Movie Review – X-Men: First Class

Went to see this movie Saturday night (had a busy weekend and needed the time), and I enjoyed it quite a bit.  Great, not REALLY SUPER great, but one of the better comic book movies.  Lightyears beyond what Brett Ratner could do, that’s for sure.

Now, to reiterate something – I am not a comic fanboy to the extent where I’m going to be upset that the continuity gets messed up, or characters have somewhat arbitrary changes.  Movies have to be different, and there is a balance the filmmakers have to strike between faithfulness to the source material, and making a good movie.  I will be talking about possible spoilers, so read on after the jump.

Early in the movie, we see something very familiar – Erik Lensherr being separated from his parents, the bending of the gate at the concentration camp, the rifle butt to the face.  The difference is we see what happens after.  Sebastian Shaw torments Erik, killing his mother when he can’t move a coin on command (he has no control over the power, only able to activate it when angry).  This is contrasted with a scene from Charles Xavier’s childhood, with him discovering a girl in his mansion stealing food, who turns out to be Raven (Mystique).  Somehow she ends up as a foster sister, which is odd because Xavier is 12 and not exactly in charge of things.

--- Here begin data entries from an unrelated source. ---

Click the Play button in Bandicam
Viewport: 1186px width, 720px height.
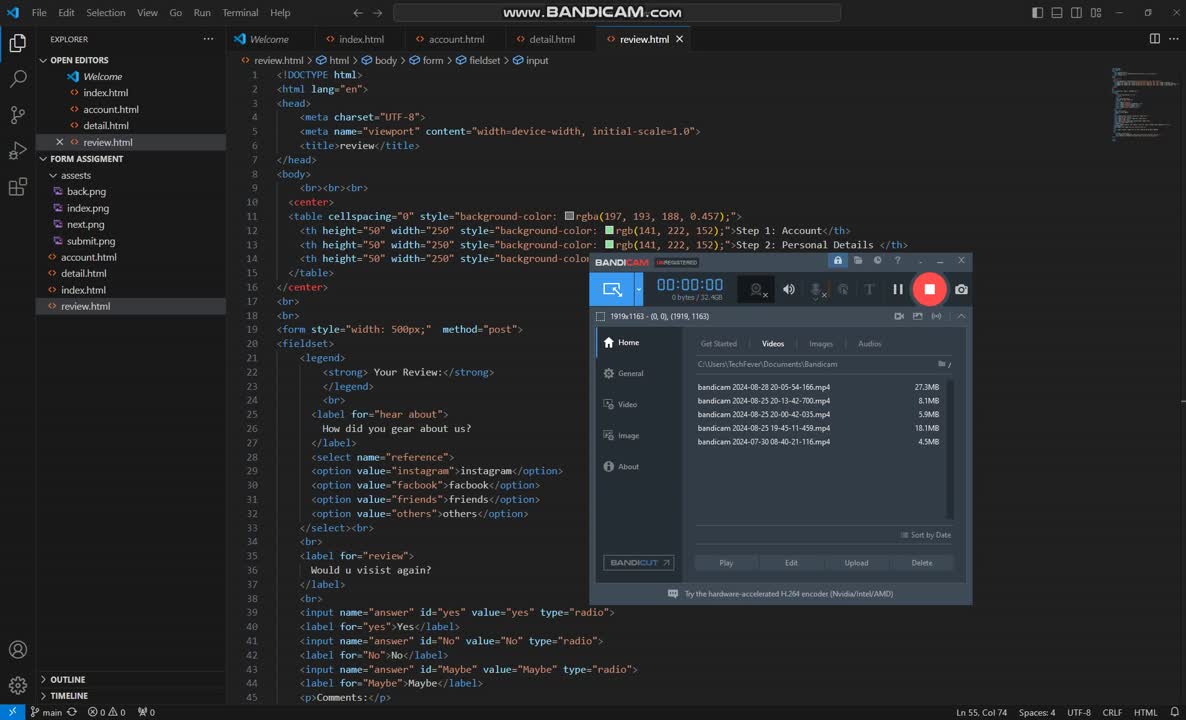pos(726,563)
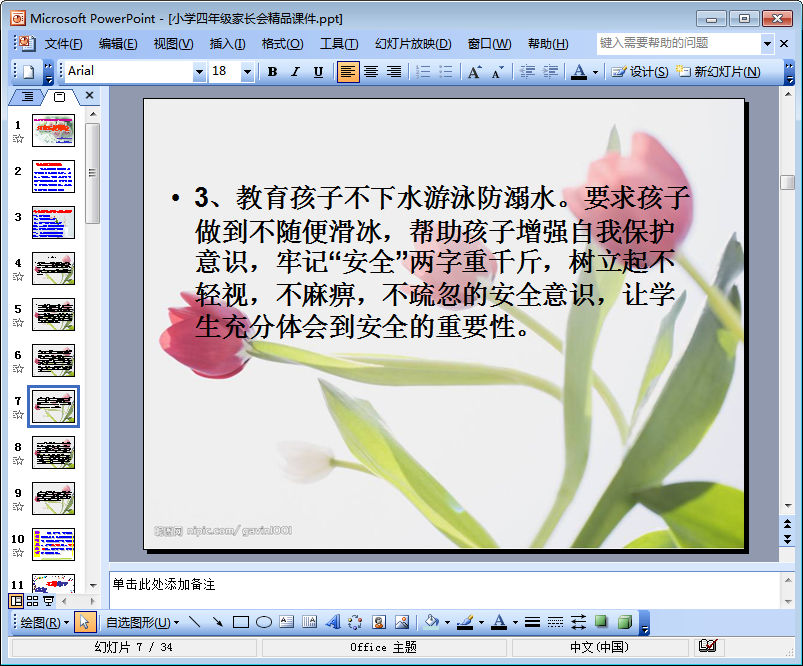Open the Arial font name dropdown
Viewport: 803px width, 666px height.
[199, 72]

Anyway, we next see Charles and Erik in their early 20s.  Charles graduates from Oxford, and Lensherr is hunting the Nazis from the camp he was at, trying to find Shaw.  Xavier gets recruited to help the CIA do the same thing after an agent (Moira McTaggart) witnesses the Hellfire Club using their mutant powers.

The movie truly begins then, with Xavier and Lensherr recruiting mutants to their team, found by using a crude first draft of Cerebro (reel to reel tape!  line printers!).  Beast was already there (human looking other than his feet), Havok joins out of prison (this bothers the comic fanboys, as in the comics, he’s Scott’s (Cyclops) younger brother), Banshee, Mystique and others are all present.  They wear blue and yellow suits reminiscent of the earlier X-Men costumes.

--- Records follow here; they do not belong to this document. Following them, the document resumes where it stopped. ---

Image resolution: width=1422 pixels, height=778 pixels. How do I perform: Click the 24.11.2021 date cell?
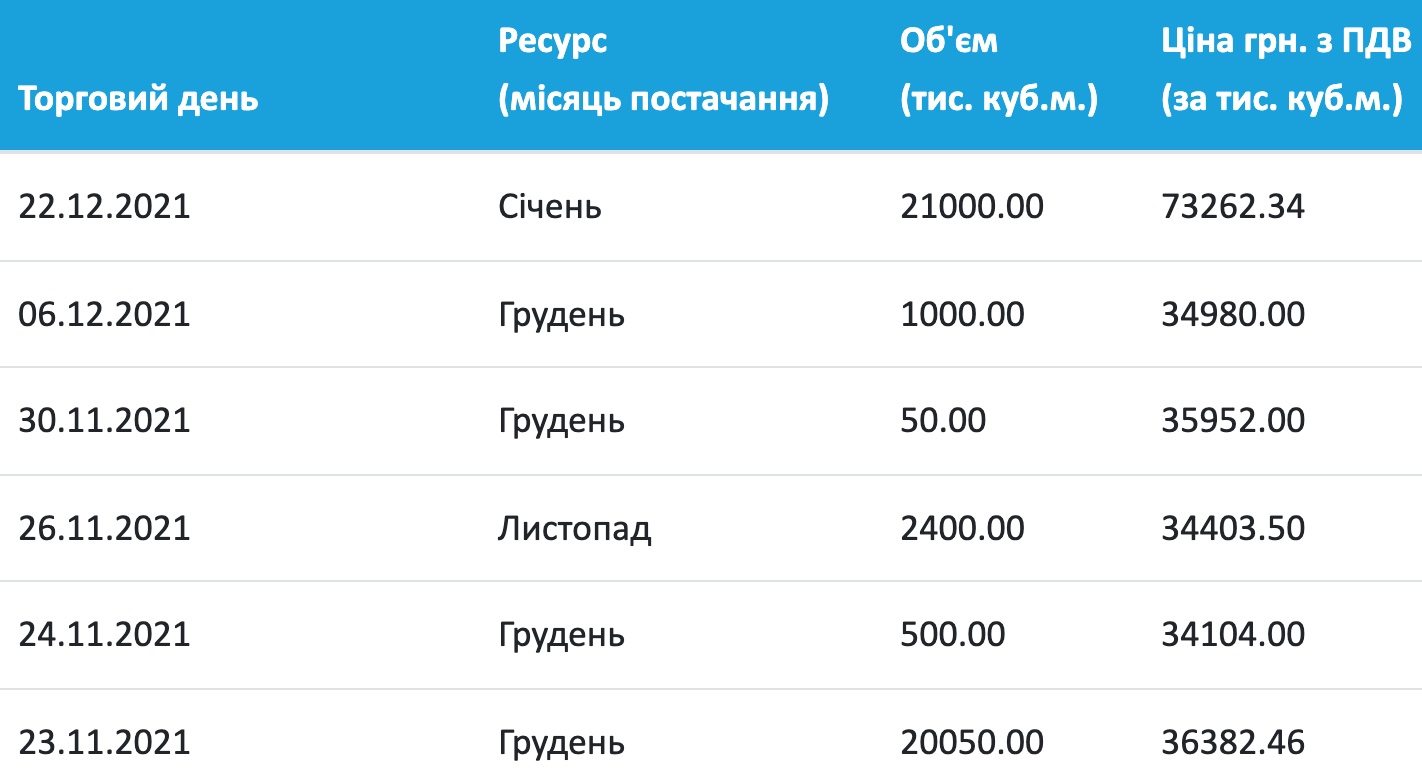104,634
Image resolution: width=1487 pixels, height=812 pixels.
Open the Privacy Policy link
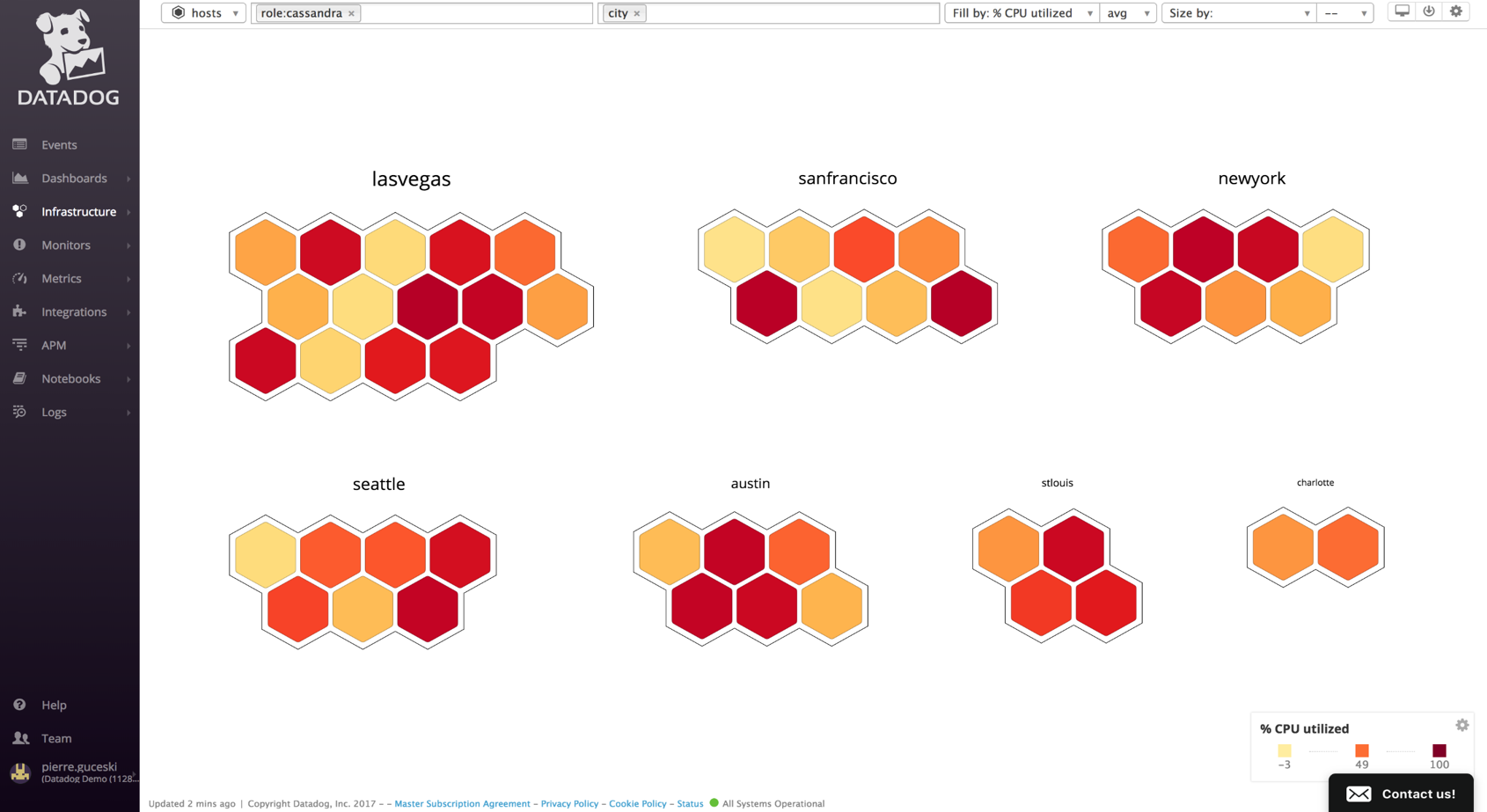tap(569, 804)
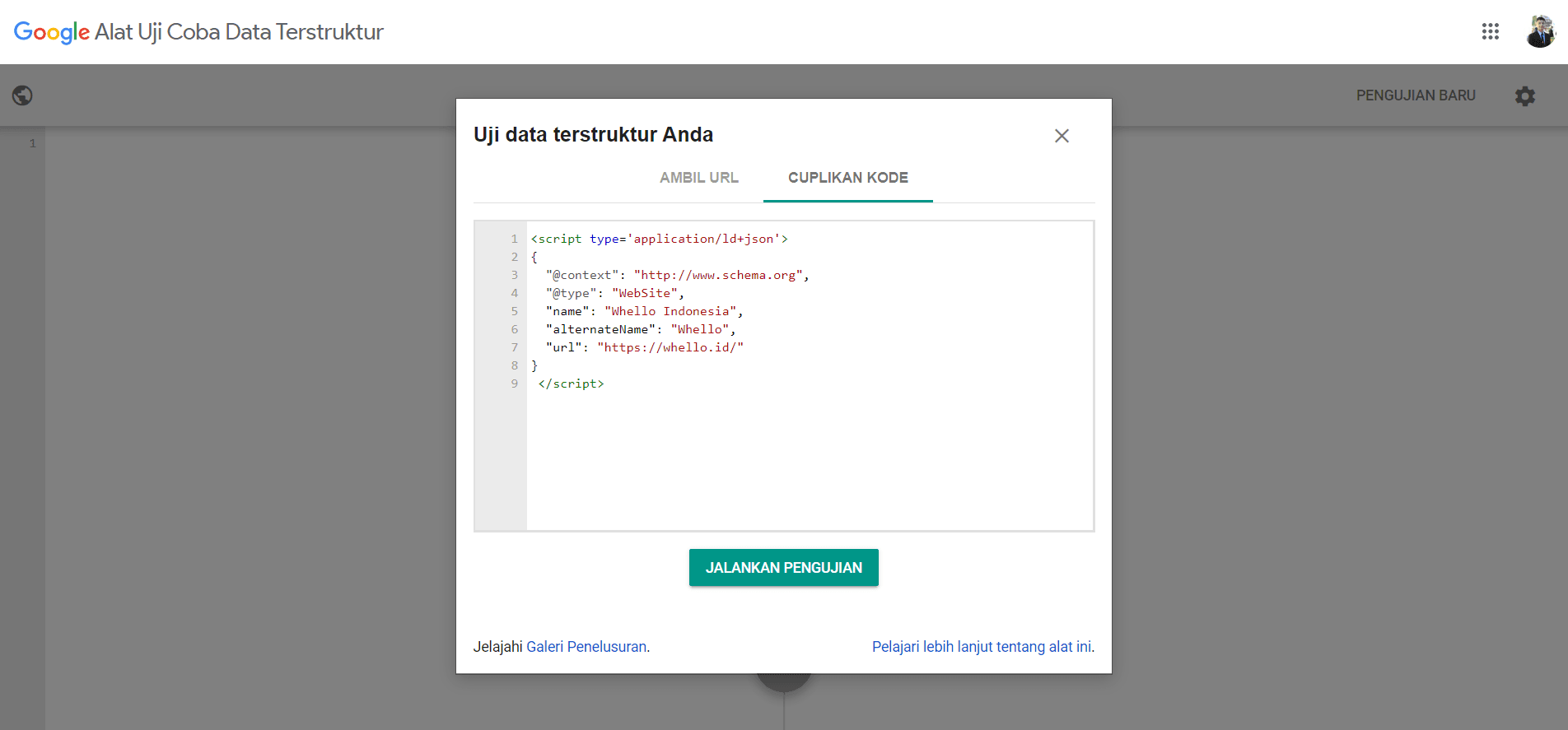Click PENGUJIAN BARU in the toolbar
1568x730 pixels.
tap(1415, 95)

The X-Men and the Hellfire Club take part in the Cuban Missile Crisis, with Sebastian Shaw trying to start a nuclear war to clear the world of ‘normal’ humans and leaving behind only their kind, the mutants, the ‘Children of the Atom’.  You know what has to happen at the end – Xavier and Lensherr split, the bad guy stopped, and Charles in a wheelchair.

A few of my issues with the movie (still spoilers):  Why does Xavier let Mystique go at the end?  At least try to reason with her.  And honestly the whole ‘Xavier is uncomfortable with Raven’s natural appearance’ thing seemed odd.  Also, Charles must be one HELL of an idealist to live in the 60s and think mutants will ever be accepted.  At this point Moira was still getting shit from her superiors at the CIA for being a woman, at one point one of them saying something along the lines of putting her back in the typing pool.  These people are going to accept Mystique, Beast or Nightcrawler?

I enjoyed the story very much on it’s own, despite the retcons and timeline quirks it brings up.  I highly recommend it.